The Florentine series was first shown as wood type in The Hamilton Mfg Co’s 1905 8-page circular which showed three styles Florentine Bold (named No 685 by Hamilton), Florentine Condensed (No 686), and Florentine X Condensed (No 687). Each style was shown in 5-, 6-, 8-, 10-, 12-, & 16-line sizes. Hamilton made clear the licensing arrangement with ATF by stating that the series was “reproduced from the original face, well known in metal, by permission of the American Type Founders Company.” The Florentine series’ success as wood type seemed to have been short-lived as it was not shown in any known Hamilton specimen catalogs after it appeared in Catalog No 17, of 1908.
Though having very little resemblance to the turn of the century revivals of the Florentine San Serif, fifty years later Hermann Zapf would use the original floor tomb inscriptions to great success as the basis for his Optima series in the 1950s.
Luca della Robbia was a Florentine sculptor apprenticed to Lorenzo Ghiberti early in his life. Originally worked in stone before moving to terra cotta and developing a closely guarded glazing process that his workshop would continue using well after his death in 1482. His work can be seen primarily in Florence and Rome though there are strong examples throughout the Tuscan region. Della Robbia, possibly influenced by Ghiberti, developed an inscriptional and painted letterform that showed the addition of serifs and terminal flairs that moved the Florentine sans more toward the Roman revival that would develop at the end of the 15th century.
Mac McGrew credits Thomas Maitland Cleland (1880–1964) with the design of the typographic Della Robbia released by ATF in 1902. David Consuegra ((Consuegra, David. American Type Design and Designers. New York: Allworth Press, 2004.)) credits David Bruce’s New York Type Foundry for commissioning the design of Della Robbia in early 1902. The New York Type Foundry had been absorbed by ATF in 1901 and would continue to operate under its own name until 1906. On a trip to Italy, Cleland had made rubbings of the Florentine sculptor’s 15th-century inscriptional letters found in Rome that influenced his design for the face. A second weight, Della Robbia Light, was subsequently designed by Morris Fuller Benton in 1913 for ATF. Both Monotype, Damon & Peat, and Stephenson Blake of England each developed subtle copies of this face in their own competing catalogs. Damon & Peat referred to their version as Armstrong, while Stephenson Blake offered their design as Westminster Old Style.

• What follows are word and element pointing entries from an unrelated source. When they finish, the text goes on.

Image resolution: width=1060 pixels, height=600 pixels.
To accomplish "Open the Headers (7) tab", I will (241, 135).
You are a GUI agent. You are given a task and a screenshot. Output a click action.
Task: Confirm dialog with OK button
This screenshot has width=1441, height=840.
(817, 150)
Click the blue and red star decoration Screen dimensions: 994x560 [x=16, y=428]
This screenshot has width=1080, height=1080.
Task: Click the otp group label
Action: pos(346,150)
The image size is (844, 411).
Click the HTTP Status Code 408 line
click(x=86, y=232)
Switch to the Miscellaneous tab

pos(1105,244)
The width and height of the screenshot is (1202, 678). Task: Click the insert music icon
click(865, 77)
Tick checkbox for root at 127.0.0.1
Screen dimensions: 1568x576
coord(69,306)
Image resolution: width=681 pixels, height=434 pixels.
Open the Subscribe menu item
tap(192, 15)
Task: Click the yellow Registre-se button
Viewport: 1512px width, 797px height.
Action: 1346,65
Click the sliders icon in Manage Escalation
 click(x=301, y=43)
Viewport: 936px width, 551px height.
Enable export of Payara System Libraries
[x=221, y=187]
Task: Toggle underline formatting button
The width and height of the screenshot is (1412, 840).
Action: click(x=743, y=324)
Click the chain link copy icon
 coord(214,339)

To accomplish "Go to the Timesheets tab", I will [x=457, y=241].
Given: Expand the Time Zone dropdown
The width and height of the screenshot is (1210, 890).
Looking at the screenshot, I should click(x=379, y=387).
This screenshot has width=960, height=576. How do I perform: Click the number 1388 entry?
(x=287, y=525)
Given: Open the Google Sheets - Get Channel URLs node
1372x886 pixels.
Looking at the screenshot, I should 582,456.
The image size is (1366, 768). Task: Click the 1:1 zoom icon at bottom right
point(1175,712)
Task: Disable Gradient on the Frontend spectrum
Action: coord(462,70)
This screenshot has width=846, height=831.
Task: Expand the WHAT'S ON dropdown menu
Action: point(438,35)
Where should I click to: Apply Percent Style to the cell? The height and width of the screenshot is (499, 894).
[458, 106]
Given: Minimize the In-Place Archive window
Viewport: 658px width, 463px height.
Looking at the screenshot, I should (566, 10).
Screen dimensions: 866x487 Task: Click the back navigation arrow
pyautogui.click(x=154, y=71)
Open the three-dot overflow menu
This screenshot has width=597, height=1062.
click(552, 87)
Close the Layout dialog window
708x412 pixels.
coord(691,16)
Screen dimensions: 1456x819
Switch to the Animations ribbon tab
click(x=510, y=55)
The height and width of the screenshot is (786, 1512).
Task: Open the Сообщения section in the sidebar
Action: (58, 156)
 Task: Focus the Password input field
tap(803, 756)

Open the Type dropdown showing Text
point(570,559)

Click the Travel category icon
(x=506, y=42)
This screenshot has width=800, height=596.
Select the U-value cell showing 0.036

Della Robbia was first shown as wood type in Hamilton Mfg Co’s 1938 72-page, soft cover Catalog No 38. It showed a single weight of Della Robbia (named No 817 by Hamilton) in four sizes: 4-line, 6-line, 8-line, and 10-line. Curiously there is no licensing indication that this is an ATF face. It is also curious that there was a 36-year lag between the face first being shown by ATF and is being offered as a wood type by Hamilton. Hamilton (then Hamilton Industries, a Division of American Hospital Supply Corporation) showed this face as late as 1973. The 1973 Hamilton Woodtype catalog is their last know published catalog before they sold the wood type manufacturing portion of the business in 1984.